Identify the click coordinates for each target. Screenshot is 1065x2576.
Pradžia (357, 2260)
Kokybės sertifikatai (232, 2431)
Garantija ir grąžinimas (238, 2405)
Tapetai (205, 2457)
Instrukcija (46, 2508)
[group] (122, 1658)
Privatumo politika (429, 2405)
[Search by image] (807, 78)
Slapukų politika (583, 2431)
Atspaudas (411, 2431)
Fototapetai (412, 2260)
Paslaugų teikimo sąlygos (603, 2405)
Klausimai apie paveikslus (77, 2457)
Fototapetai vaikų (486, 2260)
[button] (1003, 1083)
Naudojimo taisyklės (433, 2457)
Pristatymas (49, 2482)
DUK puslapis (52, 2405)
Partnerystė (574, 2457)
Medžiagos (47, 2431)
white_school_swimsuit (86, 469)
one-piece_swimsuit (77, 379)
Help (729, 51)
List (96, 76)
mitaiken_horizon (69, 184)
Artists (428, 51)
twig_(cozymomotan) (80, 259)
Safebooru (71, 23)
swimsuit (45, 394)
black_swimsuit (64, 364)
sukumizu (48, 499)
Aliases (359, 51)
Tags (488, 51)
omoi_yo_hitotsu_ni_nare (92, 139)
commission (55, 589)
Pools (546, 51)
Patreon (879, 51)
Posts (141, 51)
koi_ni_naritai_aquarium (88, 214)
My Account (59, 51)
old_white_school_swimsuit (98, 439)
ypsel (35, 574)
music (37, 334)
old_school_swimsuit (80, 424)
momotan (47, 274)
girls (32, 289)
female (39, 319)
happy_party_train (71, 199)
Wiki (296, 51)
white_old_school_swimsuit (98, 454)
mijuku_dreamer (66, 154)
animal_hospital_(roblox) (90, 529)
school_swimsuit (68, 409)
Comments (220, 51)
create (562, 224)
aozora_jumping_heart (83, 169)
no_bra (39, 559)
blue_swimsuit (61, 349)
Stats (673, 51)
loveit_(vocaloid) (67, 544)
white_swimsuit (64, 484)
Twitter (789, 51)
────────────────────
- WHAT YOU HAVE TO DO
Reproduce word for word the material above, starting with the line that has "List (96, 76)" and stopping after the line that has "white_swimsuit (64, 484)".

- REPLY TO THE EXERCISE
List (96, 76)
mitaiken_horizon (69, 184)
Artists (428, 51)
twig_(cozymomotan) (80, 259)
Safebooru (71, 23)
swimsuit (45, 394)
black_swimsuit (64, 364)
sukumizu (48, 499)
Aliases (359, 51)
Tags (488, 51)
omoi_yo_hitotsu_ni_nare (92, 139)
commission (55, 589)
Pools (546, 51)
Patreon (879, 51)
Posts (141, 51)
koi_ni_naritai_aquarium (88, 214)
My Account (59, 51)
old_white_school_swimsuit (98, 439)
ypsel (35, 574)
music (37, 334)
old_school_swimsuit (80, 424)
momotan (47, 274)
girls (32, 289)
female (39, 319)
happy_party_train (71, 199)
Wiki (296, 51)
white_old_school_swimsuit (98, 454)
mijuku_dreamer (66, 154)
animal_hospital_(roblox) (90, 529)
school_swimsuit (68, 409)
Comments (220, 51)
create (562, 224)
aozora_jumping_heart (83, 169)
no_bra (39, 559)
blue_swimsuit (61, 349)
Stats (673, 51)
loveit_(vocaloid) (67, 544)
white_swimsuit (64, 484)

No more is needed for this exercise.